Although the point has not been raised by either party to the appeal, we are of the definite opinion that the controversy out of which this suit arose became moot on and after January 1, 1946. The only relief sought or obtained by appellee was an order directing appellant to issue to her a real estate dealer's license for the year 1945. By the terms of the foregoing Act it is expressly provided in Section 17 thereof that "all licenses issued under the provisions of this Act shall expire on December 31st of each year at midnight." There was neither pleading nor proof to the effect that appellee would desire or seek to secure a license for the year 1946, or, if so, as to what action appellant or his successor in office might take on any subsequent application, if any, to be so filed by her.

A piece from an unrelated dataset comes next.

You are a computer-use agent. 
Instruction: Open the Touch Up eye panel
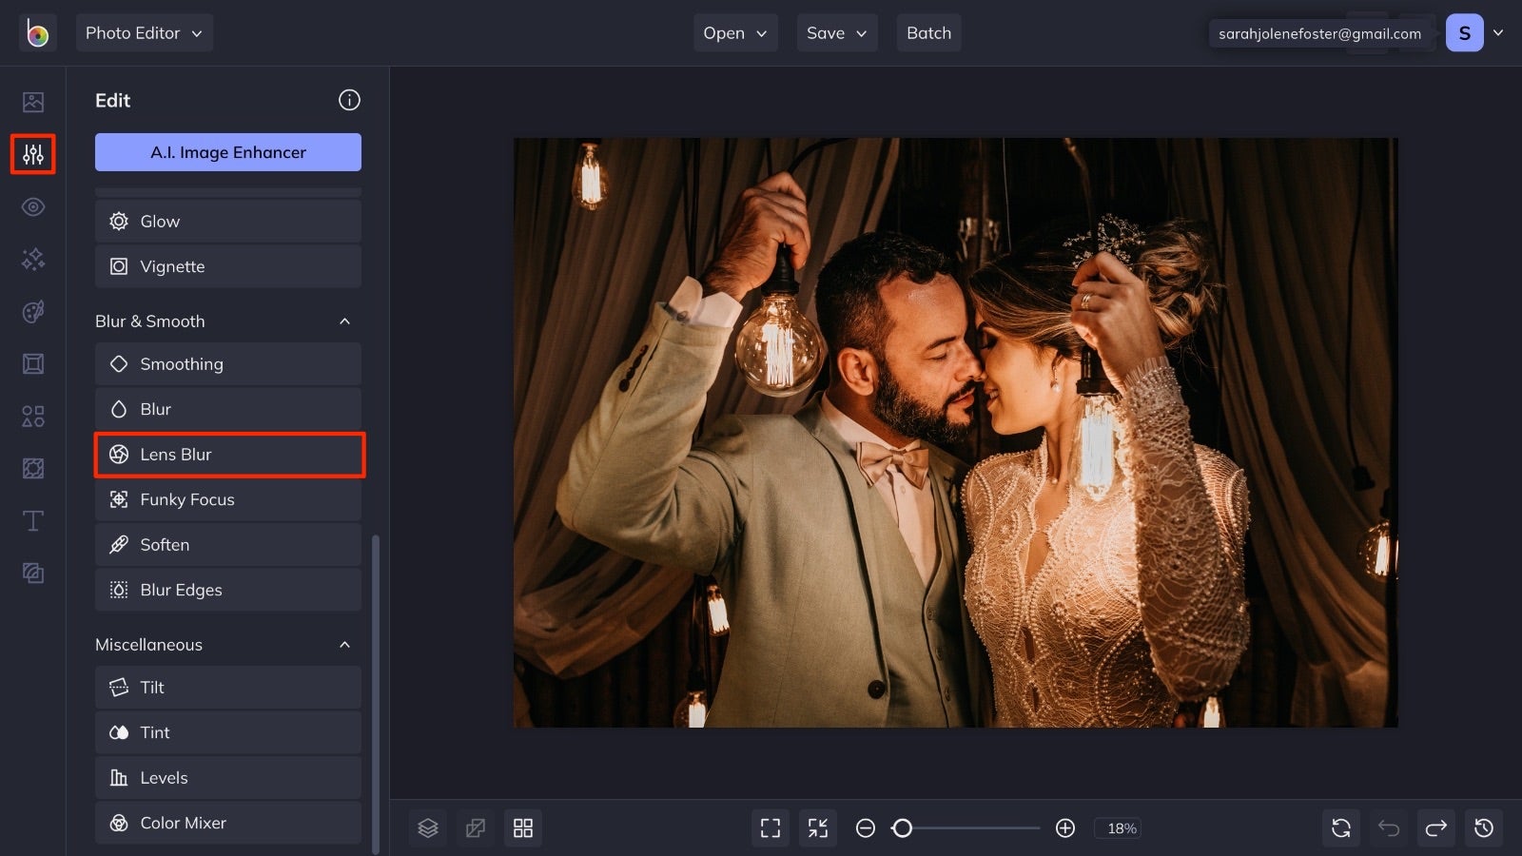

Consequently, any judgment which this court might now render on the merits of the cause of action here involved would be wholly ineffectual in so far as any presently existing legal right of either party is concerned and any opinion which we might hand down herein on the contentions of the respective parties would be only advisory in the event of future litigation of a similar nature.
It is a fundamental principle that courts are created, not for the purpose of deciding abstract questions of law or rendering advisory opinions, but for the judicial determination of presently existing disputes between parties in relation to facts out of which controverted questions arise. Where a controversy becomes moot while a cause is pending in an appellate court, so that no effective relief can be given to either party to the appeal, it is the duty of the appellate court to vacate the proceedings out of which the controversy arose, reverse the judgment of the trial court and dismiss the asserted cause of action. State v. Society for Friendless Children, 130 Tex. 533, 111 S.W.2d 1075; Benavides v. Atkins, 132 Tex. 1, 120 S.W.2d 415; City of West University Place v. Martin, 132 Tex. 354, 123 S.W.2d 638; Ansley v. State, Tex. Civ. App. 175 S.W. 470; Shinn v. Barrow, Tex. Civ. App. 121 S.W.2d 450 (er. dis.); Changos v. Ford, Tex. Civ. App. 131 S.W.2d 1025; Renfro v. Burrell, Tex. Civ. App. 138 S.W.2d 1110; Callison v. Vance Independent School District, Tex. Civ. App. 152 S.W.2d 395; Dowlen v. Amarillo Independant School District, Tex. Civ. App. 175 S.W.2d 288 (er. ref.).
The mere fact that a question of costs is involved does not prevent the case from becoming moot. Under such circumstances it has been held, and we think properly so, that each party should pay the costs incurred by each, respectively, in both the trial and the appellate court. Walker v. Hopping, Tex. Civ. App. 226 S.W. 146 pt. 10; McAfee v. Staerker, Tex. Civ. App. 116 S.W.2d 789; Texas Liquor Control Board v. Warfield, Tex. Civ. App. 123 S.W.2d 979.
Accordingly, the proceedings out of which this controversy arose are vacated and set aside, the judgment of the trial court is reversed and the cause is dismissed.